見出し画像

『鬼太郎誕生 ゲゲゲの謎』未来のために戦う父達の物語

 もう既に、何度、私の記事に登場したか……。
 大事なことほど慎重になり伝えられない。
 そんな私の、決死の感想文でございます。

ネタバレあり、ですが、未鑑賞の方にも読んで頂けるように、ネタバレ直前に告知をしています。
きっと、鑑賞済みのファンとも語り合えますように。
どうかたくさんの人に、この映画の良さが伝わりますように。



『鬼太郎誕生 ゲゲゲの謎』の紹介文

 まずは、未鑑賞の方のために、ざっくりと内容をご紹介させて頂きます。と、その前に、恒例の星評価!

実はこの両脇に幻の星があるので、実質は七つ星です!

 満を持しての記事なのに、満点ではないという茶番があるわけないのですよ(笑)。食い気味の主張。

→ 与えられた資料
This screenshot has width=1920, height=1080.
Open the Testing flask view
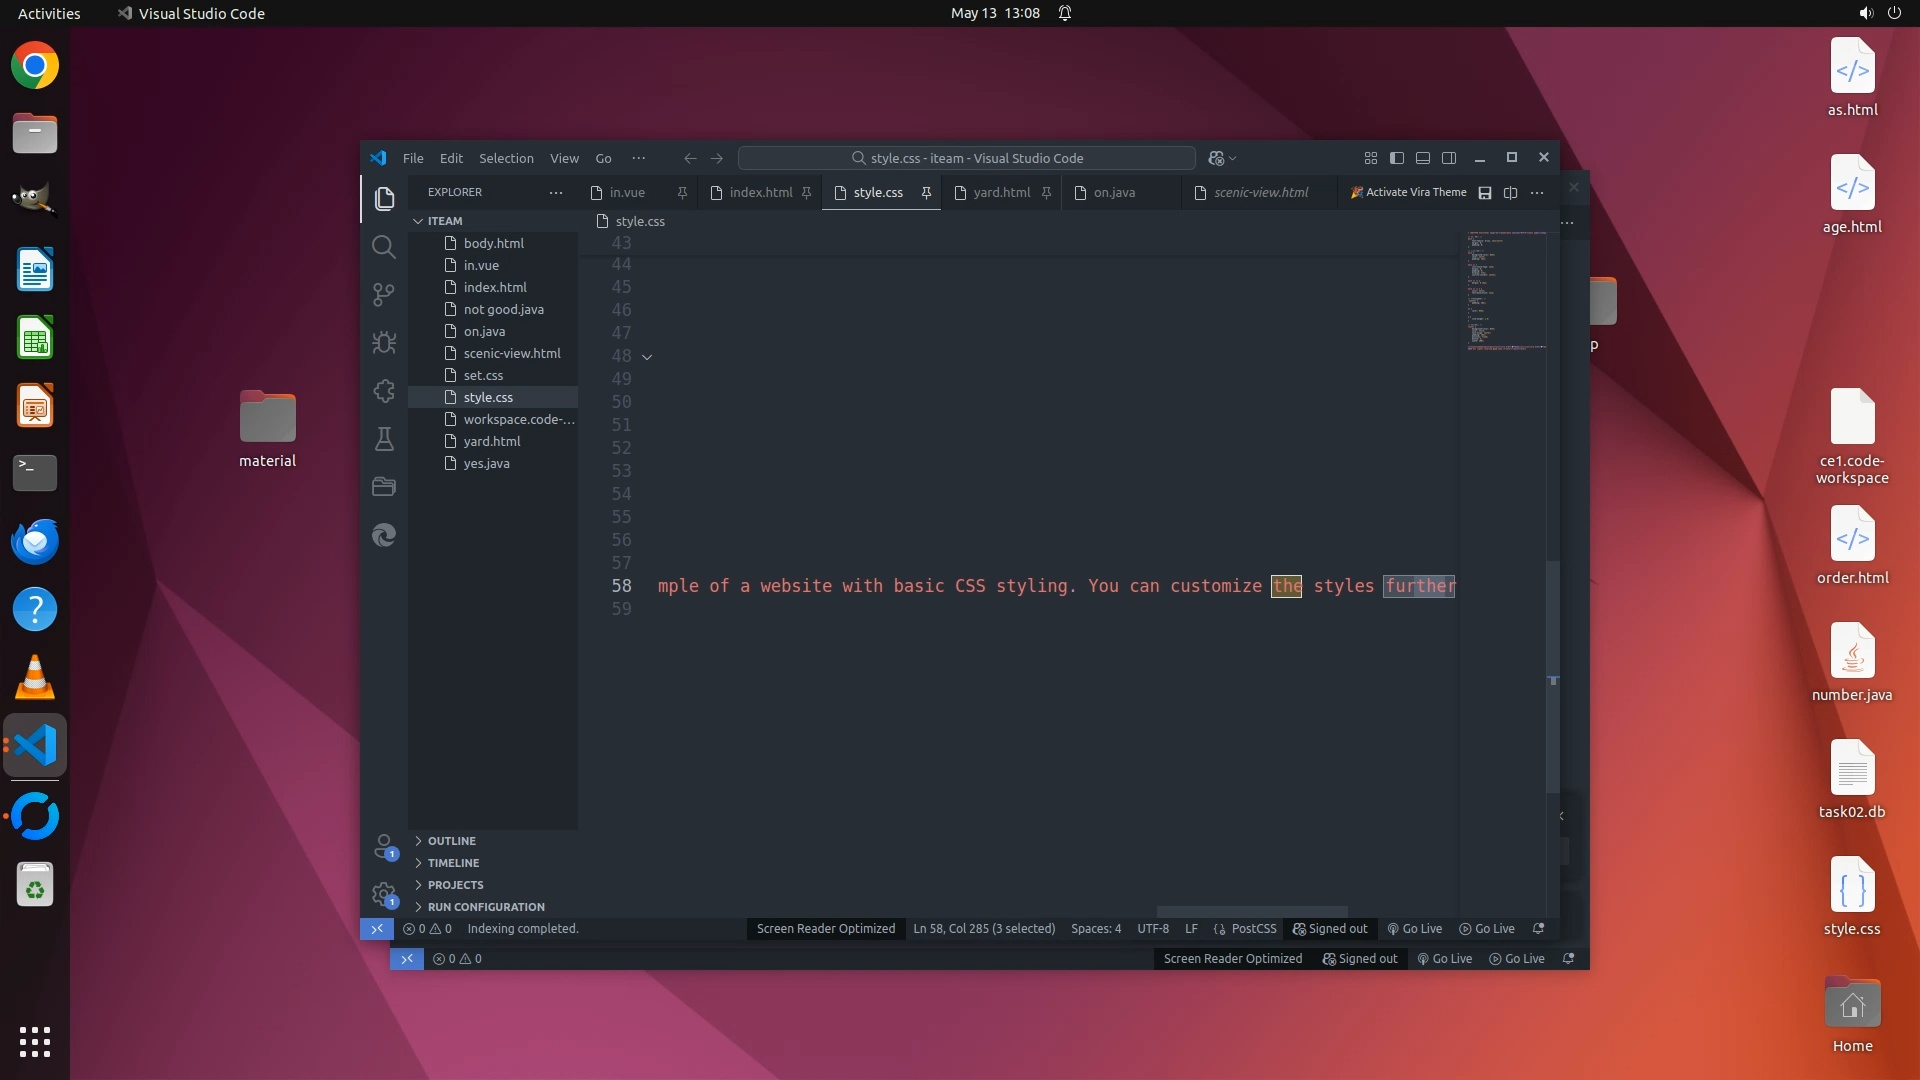pos(383,439)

→ 課題の指示
本文で、星評価は両脇の幻の星を含めると実質いくつ星だとされているか。

→ 解答全文
実質は七つ星。